====== PROVIDED DATA
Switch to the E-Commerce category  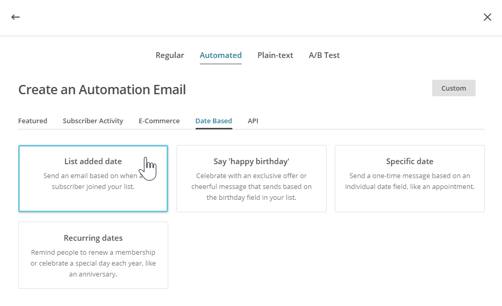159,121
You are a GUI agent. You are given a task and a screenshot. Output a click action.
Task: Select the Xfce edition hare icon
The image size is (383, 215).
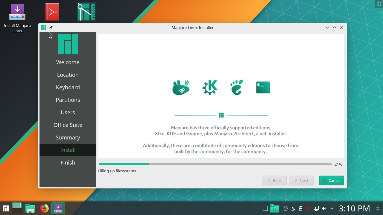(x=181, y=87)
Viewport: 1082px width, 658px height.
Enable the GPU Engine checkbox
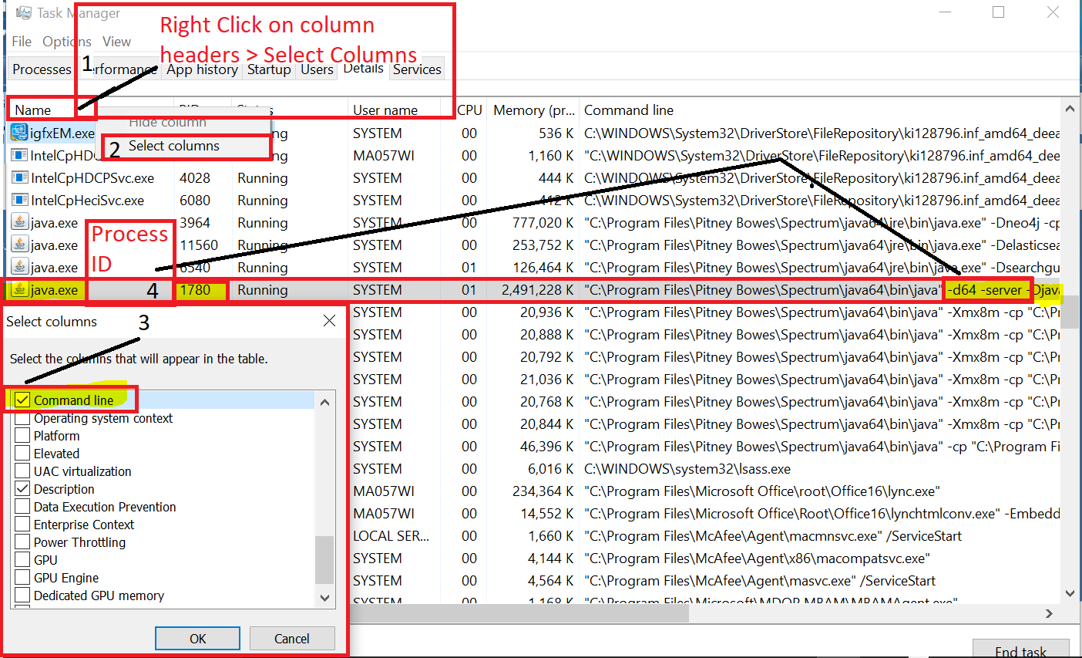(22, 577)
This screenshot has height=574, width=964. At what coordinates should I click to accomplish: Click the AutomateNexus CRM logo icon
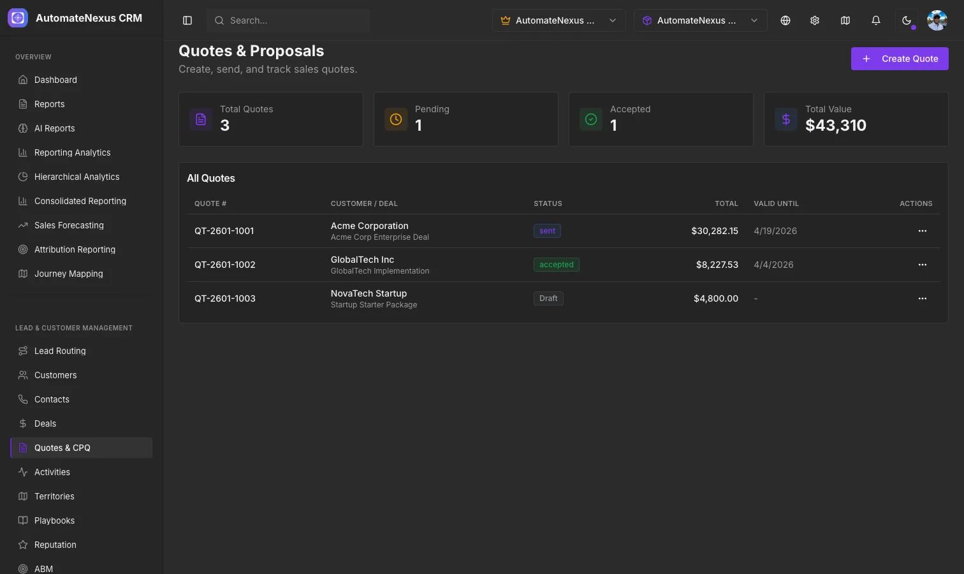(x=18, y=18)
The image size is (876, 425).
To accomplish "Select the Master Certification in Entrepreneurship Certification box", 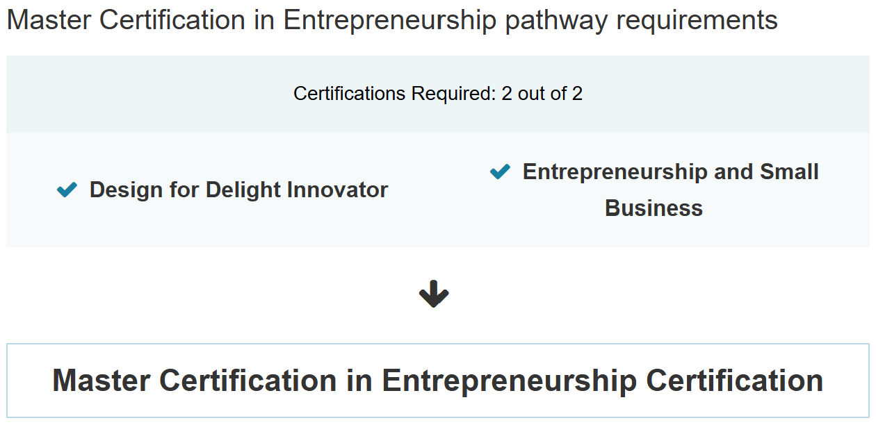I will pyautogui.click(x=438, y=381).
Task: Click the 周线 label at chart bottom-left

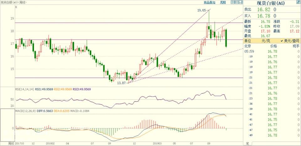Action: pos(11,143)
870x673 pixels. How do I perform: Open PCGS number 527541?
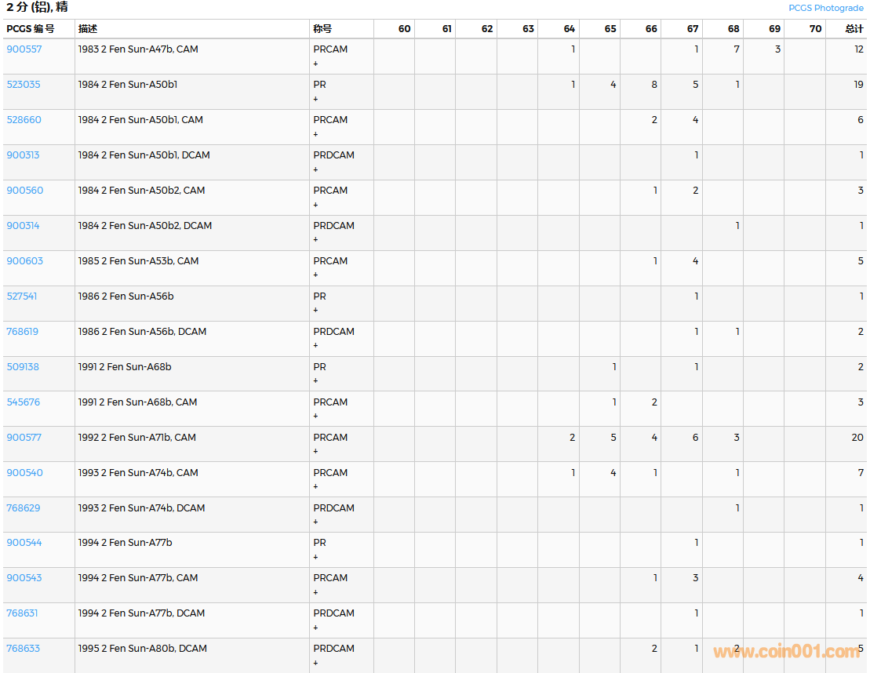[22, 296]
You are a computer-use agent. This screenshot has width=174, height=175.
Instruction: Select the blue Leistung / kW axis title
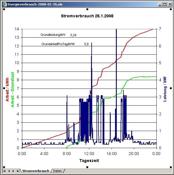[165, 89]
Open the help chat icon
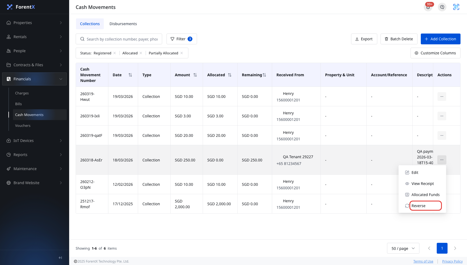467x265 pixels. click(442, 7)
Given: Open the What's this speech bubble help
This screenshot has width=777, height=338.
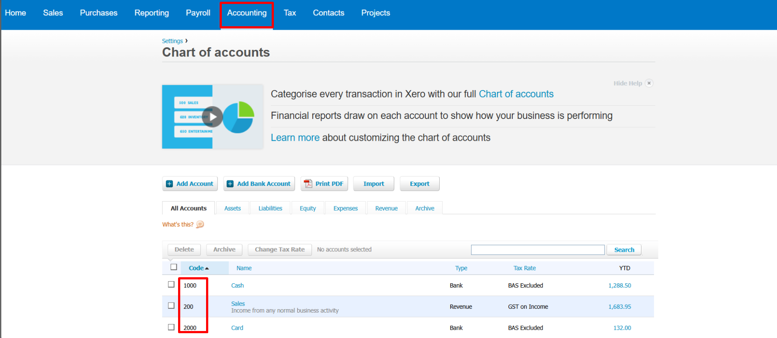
============
## WHAT NEEDS TO BE DONE
Copy, without the pictures, exactly the lines from the line with "You are a computer-use" through the end of the material above, both ends included.

## EXERCISE SOLUTION
You are a computer-use agent. This screenshot has width=174, height=175.
Instruction: Select the blue Leistung / kW axis title
[165, 89]
Open the help chat icon
467x265 pixels. click(442, 7)
Given: Open the What's this speech bubble help
This screenshot has width=777, height=338.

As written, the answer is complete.